“Some say the world will end in fire,” goes a famous Robert Frost line. “And some say in ice.”
If ever poetry could explain the stock market, this may come closest to capturing the sour mood that’s about to deliver a seventh consecutive week of stock-market losses.
With half the world’s investors apparently spooked by rising prices and the other half worried about growth, there are precious few buyers standing ready to balance out the general gloom.
But while there’s almost nowhere to hide when stagnation and inflation collide, this economic adjustment doesn’t feel like the start of a lingering illness. Rather it has the makings of a temporary shock that – soon enough — will restore the economy to balance.
That hardly mitigates the pain of the last six months of stock-market SPX, -1.33% declines, but it doesn’t justify the grim warnings of a looming U.S. recession. Recent price spikes in food and energy have already started to sour consumer sentiment, making the Fed’s task of price stabilization much easier to achieve. Growth will surely slow from here, but it’s hard to imagine a sharp collapse in demand given that consumers and companies have rarely been this flush.
Disorientating
These are clearly disorienting times. After nearly four decades of declining inflation and mostly solid growth, few active investors have ever grappled with markets feeling the heat of such sharp price hikes. Other than the 2008 financial crisis, which is already 14 years ago, the shivering prospects of recession have been relatively brief.
It has been a long time since analysts choosing assumptions for their valuation models have faced such a quandary. Should they use the Fed’s long-term inflation forecast of 2%, when they know their car just took $60 of gasoline? Can the Fed really ease growth to its projection 2.0%-2.9% for next year executing what Chair Jerome Powell now calls a “softish landing.”?

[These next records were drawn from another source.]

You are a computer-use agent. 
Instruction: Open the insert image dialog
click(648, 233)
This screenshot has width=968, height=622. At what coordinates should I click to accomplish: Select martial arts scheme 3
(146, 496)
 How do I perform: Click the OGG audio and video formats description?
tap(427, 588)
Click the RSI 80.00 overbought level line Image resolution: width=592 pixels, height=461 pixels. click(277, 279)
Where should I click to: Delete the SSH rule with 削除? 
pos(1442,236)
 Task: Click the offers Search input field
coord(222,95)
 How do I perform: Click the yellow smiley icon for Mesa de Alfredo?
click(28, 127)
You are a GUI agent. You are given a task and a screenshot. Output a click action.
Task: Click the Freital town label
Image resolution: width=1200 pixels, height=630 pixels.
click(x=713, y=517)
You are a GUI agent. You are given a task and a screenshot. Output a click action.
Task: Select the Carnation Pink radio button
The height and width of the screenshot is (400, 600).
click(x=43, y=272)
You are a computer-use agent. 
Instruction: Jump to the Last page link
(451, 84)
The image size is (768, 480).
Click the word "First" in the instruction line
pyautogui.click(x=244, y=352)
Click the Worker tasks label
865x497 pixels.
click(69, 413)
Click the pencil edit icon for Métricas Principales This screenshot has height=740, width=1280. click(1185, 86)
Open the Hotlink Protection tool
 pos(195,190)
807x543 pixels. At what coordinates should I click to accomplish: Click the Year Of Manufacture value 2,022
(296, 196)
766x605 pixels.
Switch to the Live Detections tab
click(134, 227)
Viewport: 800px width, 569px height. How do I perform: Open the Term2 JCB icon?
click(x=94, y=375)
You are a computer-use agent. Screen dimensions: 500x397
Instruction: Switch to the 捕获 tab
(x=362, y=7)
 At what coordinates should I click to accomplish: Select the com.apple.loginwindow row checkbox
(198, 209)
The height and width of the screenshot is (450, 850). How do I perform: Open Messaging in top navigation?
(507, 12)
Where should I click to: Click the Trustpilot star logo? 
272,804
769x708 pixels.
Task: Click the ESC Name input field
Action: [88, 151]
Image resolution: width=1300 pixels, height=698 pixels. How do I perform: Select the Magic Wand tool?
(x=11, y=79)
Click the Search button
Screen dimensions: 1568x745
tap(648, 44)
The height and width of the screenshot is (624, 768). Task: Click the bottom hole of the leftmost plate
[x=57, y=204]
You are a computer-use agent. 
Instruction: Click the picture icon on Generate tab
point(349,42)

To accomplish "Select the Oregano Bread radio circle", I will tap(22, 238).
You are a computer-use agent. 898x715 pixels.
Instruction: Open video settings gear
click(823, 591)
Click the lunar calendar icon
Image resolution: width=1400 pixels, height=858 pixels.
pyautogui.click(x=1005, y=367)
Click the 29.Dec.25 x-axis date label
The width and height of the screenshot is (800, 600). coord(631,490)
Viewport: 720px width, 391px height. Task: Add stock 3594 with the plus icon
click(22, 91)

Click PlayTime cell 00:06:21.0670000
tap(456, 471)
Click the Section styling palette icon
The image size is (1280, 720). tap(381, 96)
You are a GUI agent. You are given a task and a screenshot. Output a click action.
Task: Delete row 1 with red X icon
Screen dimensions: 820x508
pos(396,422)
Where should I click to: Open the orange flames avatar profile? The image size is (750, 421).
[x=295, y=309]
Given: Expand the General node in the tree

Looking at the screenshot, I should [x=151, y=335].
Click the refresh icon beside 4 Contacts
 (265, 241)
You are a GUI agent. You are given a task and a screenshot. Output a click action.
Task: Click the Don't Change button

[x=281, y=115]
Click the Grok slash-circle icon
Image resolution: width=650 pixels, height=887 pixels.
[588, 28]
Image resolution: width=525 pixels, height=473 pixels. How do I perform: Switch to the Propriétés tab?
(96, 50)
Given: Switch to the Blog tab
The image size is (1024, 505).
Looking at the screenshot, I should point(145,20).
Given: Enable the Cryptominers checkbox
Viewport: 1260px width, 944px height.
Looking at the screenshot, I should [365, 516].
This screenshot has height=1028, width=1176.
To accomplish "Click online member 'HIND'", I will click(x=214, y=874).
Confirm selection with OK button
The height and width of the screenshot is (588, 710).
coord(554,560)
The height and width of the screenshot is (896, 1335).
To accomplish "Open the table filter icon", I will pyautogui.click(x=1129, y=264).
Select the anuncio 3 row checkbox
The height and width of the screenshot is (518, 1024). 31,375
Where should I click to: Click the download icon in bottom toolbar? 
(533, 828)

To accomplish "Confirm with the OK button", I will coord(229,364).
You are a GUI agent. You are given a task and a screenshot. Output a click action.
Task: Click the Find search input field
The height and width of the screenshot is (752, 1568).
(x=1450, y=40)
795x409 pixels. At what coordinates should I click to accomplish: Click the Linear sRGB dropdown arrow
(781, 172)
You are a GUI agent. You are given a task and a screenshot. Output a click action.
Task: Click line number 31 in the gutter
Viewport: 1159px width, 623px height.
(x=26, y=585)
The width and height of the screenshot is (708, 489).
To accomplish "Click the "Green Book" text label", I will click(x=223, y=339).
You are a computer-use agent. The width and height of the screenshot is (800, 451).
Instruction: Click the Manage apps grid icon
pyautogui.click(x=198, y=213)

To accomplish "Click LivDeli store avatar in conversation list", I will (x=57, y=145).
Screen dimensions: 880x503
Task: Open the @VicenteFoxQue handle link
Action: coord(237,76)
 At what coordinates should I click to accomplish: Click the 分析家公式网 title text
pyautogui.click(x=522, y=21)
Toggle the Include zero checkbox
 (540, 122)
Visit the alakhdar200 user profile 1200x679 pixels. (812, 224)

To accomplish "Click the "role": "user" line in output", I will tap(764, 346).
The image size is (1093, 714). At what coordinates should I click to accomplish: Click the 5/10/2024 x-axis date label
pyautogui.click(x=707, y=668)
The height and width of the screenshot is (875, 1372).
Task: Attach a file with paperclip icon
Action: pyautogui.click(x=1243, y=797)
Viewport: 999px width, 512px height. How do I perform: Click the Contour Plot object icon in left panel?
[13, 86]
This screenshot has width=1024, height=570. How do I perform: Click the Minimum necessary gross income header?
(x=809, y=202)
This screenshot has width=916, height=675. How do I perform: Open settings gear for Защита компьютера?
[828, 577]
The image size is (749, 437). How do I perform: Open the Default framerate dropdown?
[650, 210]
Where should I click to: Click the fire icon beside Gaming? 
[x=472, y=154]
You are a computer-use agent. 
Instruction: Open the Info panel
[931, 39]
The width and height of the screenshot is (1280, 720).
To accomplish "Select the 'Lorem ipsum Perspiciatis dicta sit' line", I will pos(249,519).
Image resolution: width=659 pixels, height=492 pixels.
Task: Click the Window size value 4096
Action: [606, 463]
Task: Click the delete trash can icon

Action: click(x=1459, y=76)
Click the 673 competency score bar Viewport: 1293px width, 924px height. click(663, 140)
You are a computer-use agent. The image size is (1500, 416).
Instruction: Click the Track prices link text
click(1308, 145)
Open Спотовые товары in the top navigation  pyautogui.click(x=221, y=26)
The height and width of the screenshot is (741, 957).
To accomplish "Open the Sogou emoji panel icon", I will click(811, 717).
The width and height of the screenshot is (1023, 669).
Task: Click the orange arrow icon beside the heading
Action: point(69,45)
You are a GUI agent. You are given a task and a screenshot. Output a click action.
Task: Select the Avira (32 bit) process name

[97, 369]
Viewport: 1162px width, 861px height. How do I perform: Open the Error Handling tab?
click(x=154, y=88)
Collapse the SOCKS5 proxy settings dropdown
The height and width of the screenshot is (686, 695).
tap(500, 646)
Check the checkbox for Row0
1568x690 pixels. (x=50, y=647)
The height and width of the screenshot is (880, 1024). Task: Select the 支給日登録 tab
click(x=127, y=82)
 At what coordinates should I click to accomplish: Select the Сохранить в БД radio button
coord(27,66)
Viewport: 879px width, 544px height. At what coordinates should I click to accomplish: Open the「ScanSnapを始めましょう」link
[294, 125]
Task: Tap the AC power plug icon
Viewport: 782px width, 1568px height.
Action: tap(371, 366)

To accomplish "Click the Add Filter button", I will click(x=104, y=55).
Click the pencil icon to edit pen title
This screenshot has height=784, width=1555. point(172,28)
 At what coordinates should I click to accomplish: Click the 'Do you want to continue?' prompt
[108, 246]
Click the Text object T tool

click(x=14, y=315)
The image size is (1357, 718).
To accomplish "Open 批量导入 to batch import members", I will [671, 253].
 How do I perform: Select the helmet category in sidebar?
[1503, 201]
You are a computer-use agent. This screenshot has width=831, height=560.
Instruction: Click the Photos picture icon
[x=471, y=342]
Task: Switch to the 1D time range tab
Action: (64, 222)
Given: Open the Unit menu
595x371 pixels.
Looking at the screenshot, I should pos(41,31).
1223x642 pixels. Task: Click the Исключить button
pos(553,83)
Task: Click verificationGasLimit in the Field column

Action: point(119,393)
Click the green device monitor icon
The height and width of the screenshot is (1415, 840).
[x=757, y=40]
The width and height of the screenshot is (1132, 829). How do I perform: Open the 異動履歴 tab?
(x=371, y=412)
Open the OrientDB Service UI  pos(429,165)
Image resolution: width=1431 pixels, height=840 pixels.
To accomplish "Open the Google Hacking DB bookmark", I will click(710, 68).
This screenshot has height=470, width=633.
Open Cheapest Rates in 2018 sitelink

Stocks have been falling because in this environment no one gets through an investment committee with sunny assumptions about either inflation or growth. Meanwhile, uncertainty around both sets of numbers means it’s hard to tell what’s cheap. When rates were falling reliably and earnings were predictable, it was easy to talk yourself into price-to-earnings multiples in the high-20s. Today, investors aren’t sure stocks are bargains now that the S&P 500 multiples are now in the high teens.
But the case for America consumed by inflationary fires just doesn’t stand scrutiny. First, U.S. consumer price inflation seems to have peaked last week, even if wage pressures still need watching. Second, if higher prices don’t force many summer travel cancellations, they will calm this year’s Christmas shopping frenzy even if supply chains aren’t fully back to normal. Third, and most important, long-term rates are holding steady even as short rates rise, suggesting markets believe the Fed will succeed in stabilizing prices.
It’s technically possible the U.S. will tip into a recession within the next year, but a lot more would have to go wrong. Amid the dark headlines, it’s easy to forget that unemployment has reached near-historic lows and workers quitting their jobs in search of something better near historic highs. Corporate capital expenditure is up as well as firms invest in more advanced technology and more resilient supply chains.
Plenty of risks
Just how much damage is done as the economy “downshifts” is hard to predict. If the Fed is to fulfill one mandate to deliver “stable prices,” it will have to settle for a lower level for its other mandate of “maximum employment.” Loan defaults will have to rise from their own historically low levels. The housing market will have to stabilize.
Meanwhile, there are plenty of risks beyond American shores that could weigh on the U.S. economy. Europeans now face dramatically higher energy prices as they tighten sanctions on Russia. Food-importing countries face much higher prices for wheat and fertilizer, too. In China, COVID restrictions undermined seen industrial production declined a shocking 2.9% last month threatening further disruption to global supply chains.
Many of these risks have appeared suddenly and unexpectedly, creating stiff headwinds for U.S. stocks. The irony is that the relatively sharp price shocks from supply-chain disruptions and commodity price spikes make it more likely that red-hot demand will cool on its own. Inflation rates may find a new range above pre-pandemic levels, but they will be lower and more predictable than they are today.
There may be more fire and there may be more ice. But the world will not end.